Sunday, July 14, 2019

The earliest recorded sounds of the banjo




The oldest known recordings of the banjo date from the 1890s and are contained in four wax cylinders recorded by the African American entertainer Charles A. Asbury.

The Retropod podcast is the latest to write about Asbury, following several articles last year when .Archeophone Records released a 45 rpm vinyl recording with 16-page booklet, photos, and notes.


Lubos Malina plays banjo with the Czech Band Druha Trava, at Dobrofest, Trnava, Slovakia, 2006

The Archeophone notes describe Asbury as "an African American veteran of the minstrel stage" who lived from ca. 1857 to 1903.

Born in Florida but raised in Georgia by a Baptist preacher, Asbury played Sambo in stage productions of Uncle Tom’s Cabin before becoming a noted vocalist with the original Unique Quartette and a celebrated banjoist on the vaudeville stage.

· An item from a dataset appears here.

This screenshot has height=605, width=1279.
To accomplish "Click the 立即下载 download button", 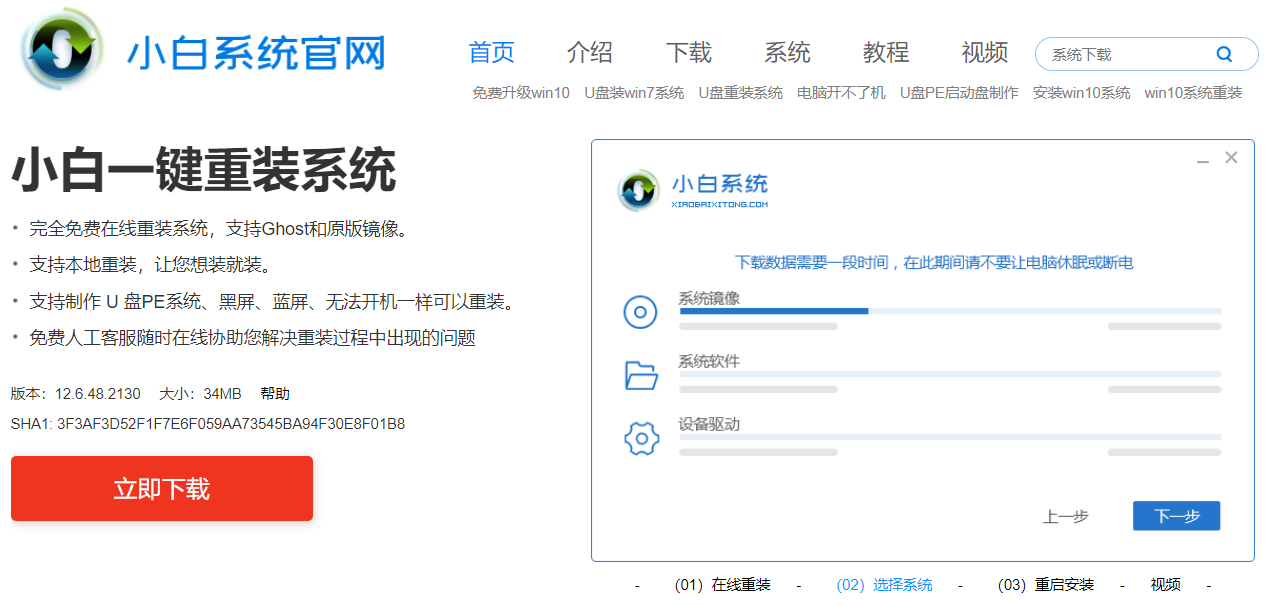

His banjo songs were popular in phonograph arcades all over the country in the early 1890s, years before phonographs went into people’s homes. He did yeoman work for the infant phonograph companies–churning out wax cylinders, a few at a time, for seven years–before disappearing abruptly from the annals of the stage and recording history[...].
The oldest recording on the set dates to about 1891, making it the oldest known banjo recording in private hands. Asbury played in the old minstrel “stroke” banjo style that virtually disappeared from the vernacular and has only in recent years been rediscovered and reinvigorated by scholars of American banjo music.